Recurriendo a la RAE, recorrí el camino desde este sustantivo (1. f. Acción y efecto de infatuar), pasando por el verbo (infatuar: 1. tr. Volver a alguien fatuo. U. t. c. prnl.) para llegar, finalmente, al adjetivo y encontrar algún sentido a lo que (me) quiero explicar:
fatuo, tua.
El descubrimiento en esta ocasión tiene que ver con mi propensión a infatuarme casi ante la menor provocación, que puede oscilar entre lo amoroso y lo laboral, por nombrar dos instancias. "Volverme fatua" consiste, en mi caso, en renunciar a la razón y al entendimiento, dejándolos de lado (o en el fondo de un armario durante un largo rato) para darle vuelo a la fantasía de salvación de la que me creo protagonista. Es decir, o se aparece en mi vida aquel primer amor que me jura amor y compañía eternos (y yo me lo creo) o la mejor jefa del universo, ofreciéndome al trabajo de mis sueños (y yo me lo creo). Y en creyéndomelo, me olvido de todo lo demás que compone mi realidad cotidiana y me aviento al precipicio sin paracaídas y con los ojos vendados.
Del primer escenario, este blog siguió en gran detalle la historia iniciada más o menos a finales del año 2013, concluida en agosto del 2014 y aún en procesamiento de su desenlace aquí y ahora.
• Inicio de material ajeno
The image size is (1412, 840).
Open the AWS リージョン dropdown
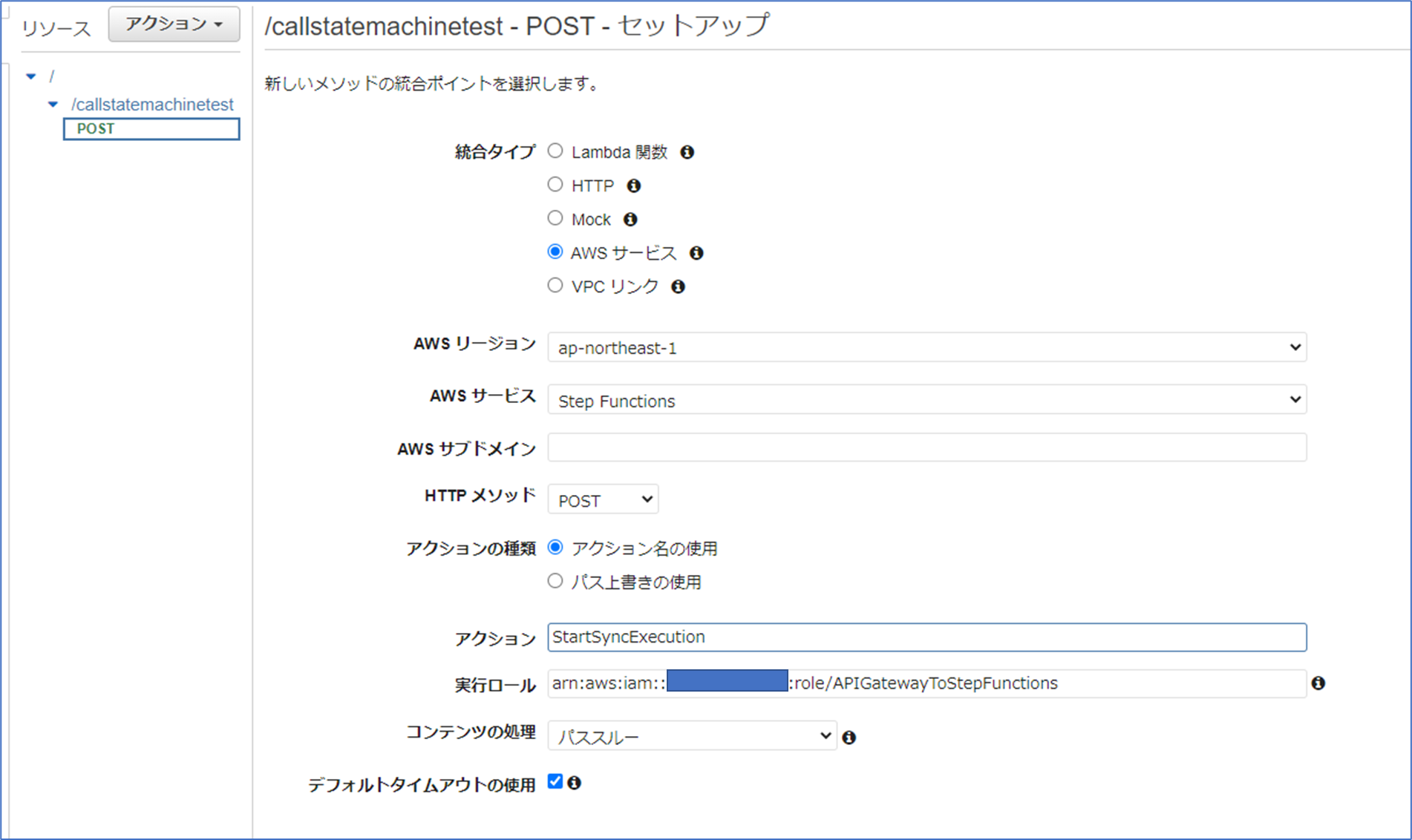tap(926, 347)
En el segundo escenario he andado transitando el último mes: desde que me ofrecieron un trabajo nuevo, que me encantó, pero que me llevó de nuevo al borde del precipicio, es decir a estar dispuesta a cerrar mi trabajo actual como maestra de secundaria teniendo una garantía mínima de la propuesta nueva.
Pero me di cuenta a tiempo de que estaba, otra vez, sintiéndome salvada desde afuera sin asumir plena responsabilidad desde adentro. A esto me ayudó, con una perspicacia sorprendente, la directora de la escuela, quien me hizo ver que podía no romper con todo para iniciar algo nuevo, sino hacerlo con pasos más cautos.
Así que hablé con la jefa nueva y pude explicarle que no reculaba, pero que sí necesitaba hacer el aterrizaje más despacio, con cierta audacia pero también cuidándome a mí misma en el proceso. Y lo entendió y yo también entendí más mi patrón al ponerle palabras antes de llevarlo plenamente a la acción.
Quizá se podría hablar de una infatuación medida, o sea, emocionarme, sí, pero sin renunciar a la razón y el entendimiento ni dejarme seducir por mi propia vanidad, infundada y ridícula (y bastante peligrosa). Ante mí queda, pues, el camino para seguir observando mi mente, familiarizándome con ella y renunciando a esa ilusoria salvación externa para concentrarme en la que ocurre a partir de mí misma.